How was it possible for ordinary people (banal people at Hana Arendt) to be led to absolute evil and become bearers of the fiercestfascist atrocities? N.M raises a question that all kinds of scientists, politicians, and laymen have over the last 70 years. Attempting to answer this question, the author explores this in depth, taking as a starting point psychological thinking, but also looking ahead at the economy, politics, history and ethics.
What is important in the book is that fascism is not defined as the “egg of the snake” that some evil spirit implanted in the womb of a healthy society. Fascism is our own child. It is a child of our own society.
In my opinion, the most serious issue which concerns us under the present circumstances is the economic-political and socio-psychological conditions that preceded the emergence of fascist leaders and the establishment of fascist regimes. The author says:
“When the fear of economic annihilation comes to the threat of extinction or fragmentation, particular psychological processes occur in unconscious level … In intense stressful situations, where fear is complicated by anger, rage, hatred, frustration, dependency, the mature ways of managing such emotional states are giving way to more archaic mechanisms … Competition, exploitation and social Darwinism contradict and alter friendship, trust, love and affection.”
Such an afraid subject, in order to be able to exist, necessarily needs support or identification. The non-existent or weak self “automatically” chooses to identify with a person or an ideology that expresses “power and greatness,” so he will participate in a “collective delusion of grandeur” – referred to as to Sandor Ferenczi’s concept of identification with the aggressor and Melanie Klein’s concept of paranoid-schizoid position, “from the false to the split self”.
British psychoanalyst Donald Meltzer spoke of a kind of narcissistic identity, which is called Adhesive Identification. This is an identification process that is carried out through imitation, with shallowness, through “devouring” without psychic space, where time is not comprehended as four-dimensional, it seems motionless, leads nowhere, and the child is not actually growing up. Aging is perceived as a kind of accident, a result of bad planning or negligence or the result of the aggression of other people. According to Meltzer, this confusion regarding time has to do with the inability of one to enter into Melanie Klein’s depressive position, a transition from self-centeredness and preoccupation with self, security and settlement, to a primary concern for his objects own good. One can imagine that in a “monological world”, autism is no longer purely a concept of individual psychopathology, a psychiatric diagnosis, but is a “matrix” for the symbolic construction of human relationships and, one might say, the dominant culture in a given era (Meltzer, 1971).

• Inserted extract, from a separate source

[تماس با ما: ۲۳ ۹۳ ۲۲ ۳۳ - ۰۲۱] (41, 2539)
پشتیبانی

These thoughts remind us of Michael Haneke’s film “The White Ribbon”, which shows how in a small German Village shortly before the start of World War I, the inhumane savagery of pedagogical type father, led a group of children to become killers and to imagine how they themselves will become, 10 years later, under the strains of S.S. and the guards of Buchenwald and Dora.
But the relationship between the above and the current Greek reality creates new thoughts that link the past to the present, and contributes to the understanding of the emergence of fascism: the current situation in Greece has brought unprecedented images of social life and human relationships. We all are “someone else”, unknown to each other and to ourselves. A large body, as if coming from the depths of an ocean, emerges and dives, screams and trembles, collapses and roars. It is a sea monster, which the decomposition of the social and institutional framework has blown up.
By reading NM’s book, we reflect deeply on our current environment, all kinds of relationships (family, professional, friendly, political) and not only can we make important conclusions to understand them, but also gain insight into future consequences and possible ways of deterring them.
Nikos Marketos’ book is a book that confronts us with the concept of individual responsibility that is absolutely important to us, and we thank the author for this contribution.